Griffin v. Champlain Mutual Fire Insurance

50 Vt. 460 | Vt. | 1878

The opinion of the court was delivered by

Dünton, J.

We think that the agreement by which these cases were referred, clearly provides that all questions of law as well as of fact, were to be finally determined by the referees. By applying the ordinary rules of construction to this agreement, no other interpretation can be given to it. Effect is to be given to all its provisions, if possible, and by no other construction can this be done.

It is claimed, inasmuch as both the agreement and rule of court required these cases to be decided according to law, that it must be presumed that the referees intended so to decide them ; *463but if they have mistaken the law, they have not carried out their intention; and, therefore., the reports should be set aside. The parties chose their own tribunal to determine the questions of law and fact arising in the cases, and agreed that their decision should be final and conclusive, and that judgment should be entered upon their reports without exceptions. It was competent for the parties to do this; and, it not being claimed that the referees acted otherwise than honestly, the parties are bound by their decisions of law as well as of fact; and the court will not inquire whether they have decided the questions of law arising in the cases, correctly or not. Morse Arbitration and Award, 86; Bigelow v. Newell, 10 Pick. 348.

Says Story, J., in Kleine v. Calara, 2 Gallis. 61: “ It is certainly competent for the parties to submit the law, as well as the facts, to the judgment of referees, and to agree to abide by their judgment. There is neither inconvenience nor impolicy in supporting such an agreement. It is only substituting judges of the parties’ own choosing for those who regularly administer the law of the land.”

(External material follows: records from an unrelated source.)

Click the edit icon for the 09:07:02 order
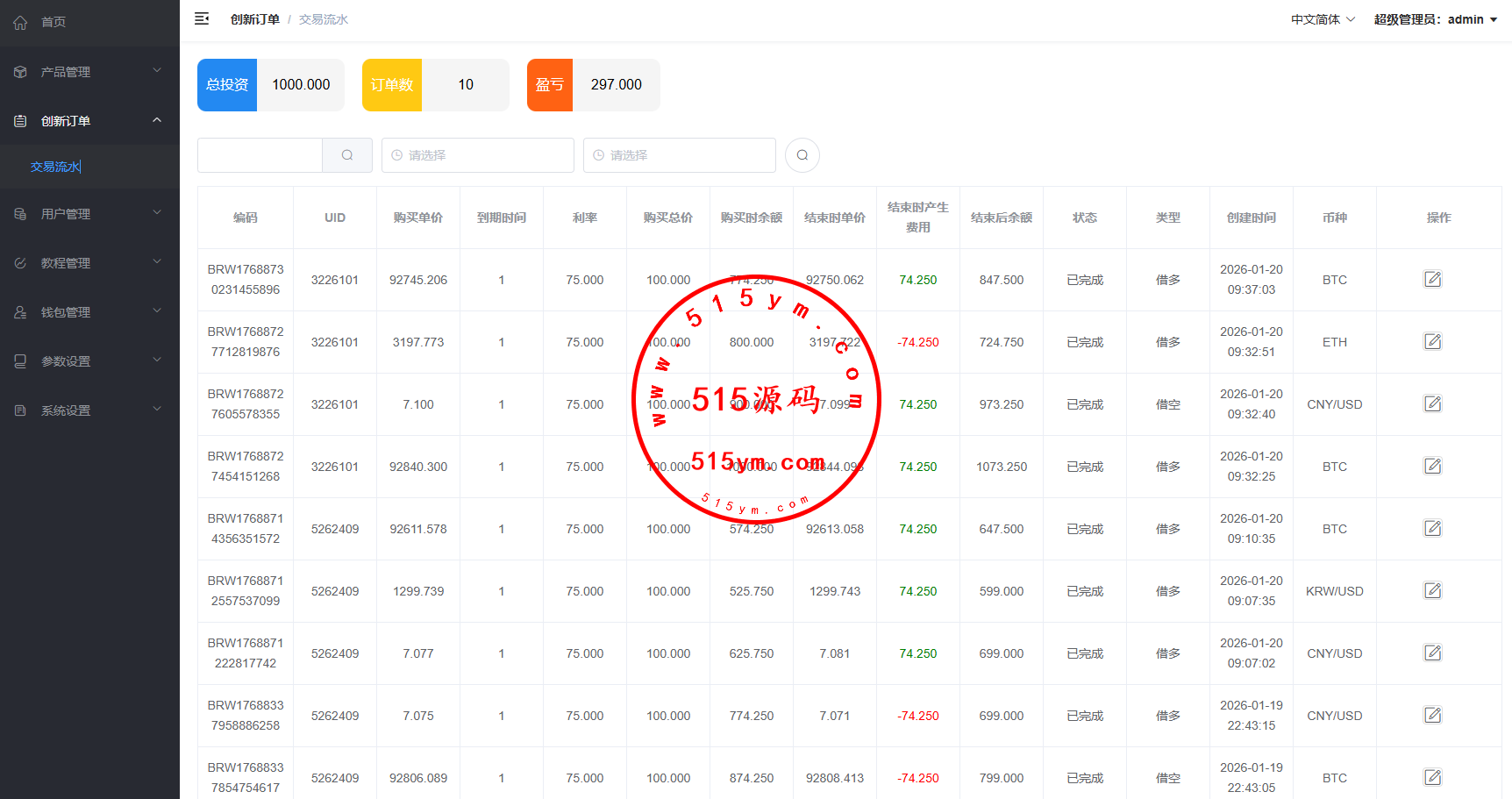The image size is (1512, 799). pos(1432,653)
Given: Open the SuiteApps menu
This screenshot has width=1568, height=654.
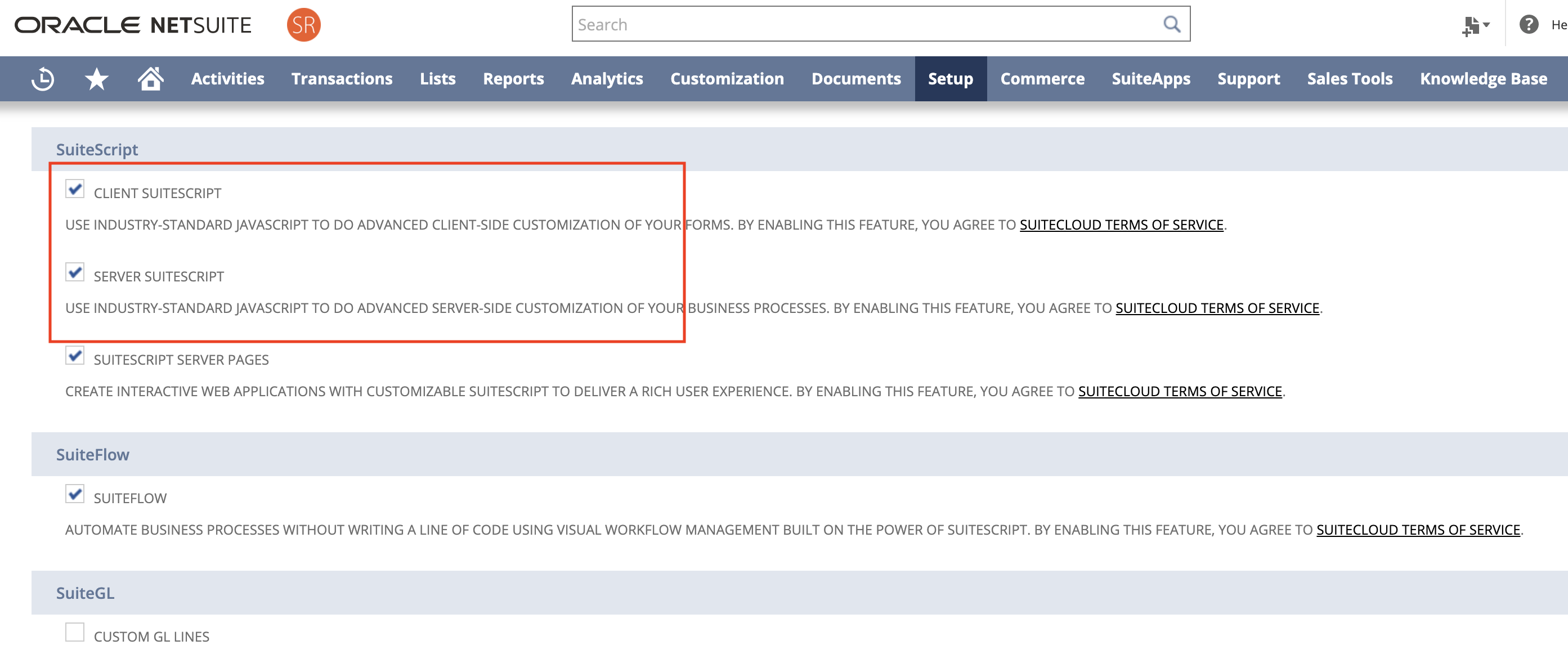Looking at the screenshot, I should [1150, 79].

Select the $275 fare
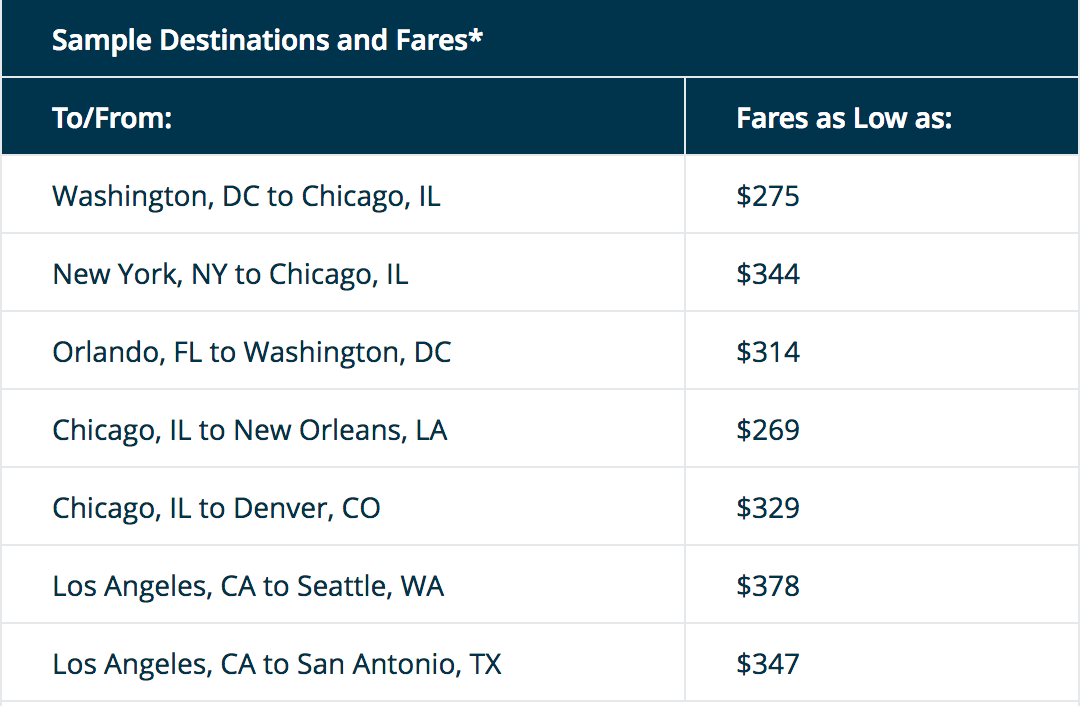pyautogui.click(x=768, y=196)
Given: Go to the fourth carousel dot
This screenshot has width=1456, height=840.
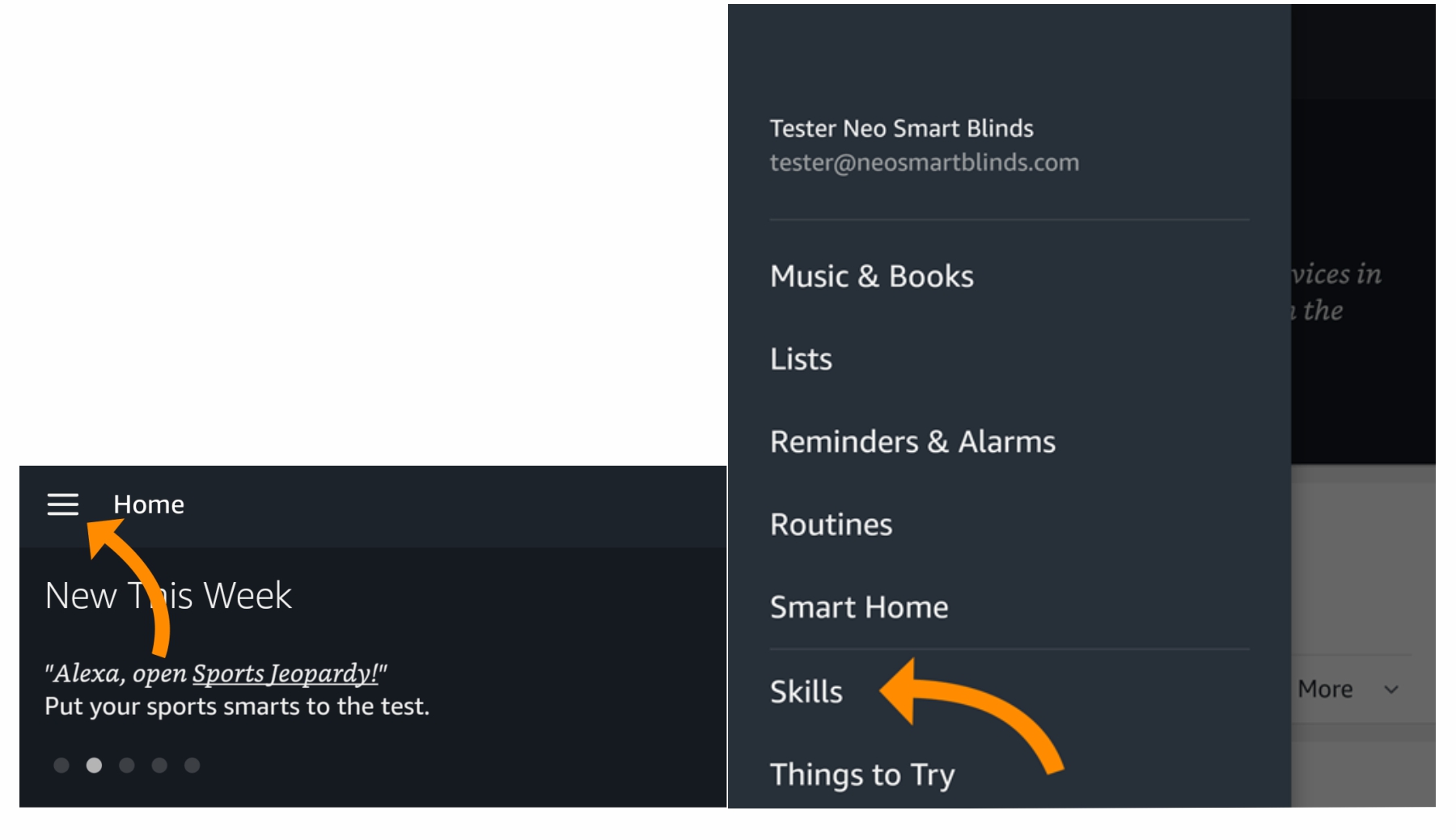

It is also claimed, inasmuch as the rule issued by the clerk in these cases provides that they shall be tried according to law, but neither refers to the stipulation, nor contains a provision that the decision of the referees shall be final, that such rule is the authority under which the referees acted, and, so far as it differs from the agreement, supersedes it. But, were it not for the agreement, no rule of reference would have been made or could have issued. The court has no power to send a case to referees, except by agreement of parties ; and all the provisions of such agreement are to be regarded by the court as binding, unless varied or waived by the parties. The court had no power to supersede this agreement by its rule. The agreement was filed in court and became a part of its record of these cases. We fail to see that the parties have done anything to vary, or that amounts to a waiver of this agreement. There is no inconsistency between the rule issued by the clerk and the agreement. The former contains all that was necessary to inform the referees of their duty as to these cases, although it does not state that their decis*464ion is to be final, and judgment is to be entered upon their reports without exceptions. This stipulation of the agreement, omitted in the rule, pertains to the action of the court rather than the referees.

Wellman v. Bulkley, 6 Vt., 299, to which we have been referred, is not in conflict with the views here expressed. In that case, exception was taken to the report of the referees, for the reason that the rule did not follow the agreement of the parties. The agreement was to refer the case to three referees ; but the rule provided that the “ report of the major part of them ” was to be final. It was held that if this formed an exception to the report, which was signed by only two of the referees, it was addressed to the discretion of the County Court, and their decision thereon was final. That part of the rule of reference which was in conflict with the agreement to refer the case, pertained, in part at least, to the action of the referees ; and after the complaining party had taken out the rule, and the case had been heard under it without objection, and two of the referees had signed a report and caused the same to be filed, the County Court might, with propriety, hold that the agreement had been varied by the conduct of the parties, so as to correspond with the rule of reference issued by the court. • But the cases at bar stand differently. That part of the agreement omitted in the rule, as before stated, pertains wholly to the action of the court upon the report when filed, and is not in conflict with the rule.

Both the agreement and the rule were before the County Court and made a part of the cases ; and judgments therein having been entered for the plaintiff upon the reports, we think the same should be final, according to the agreement; and they are affirmed.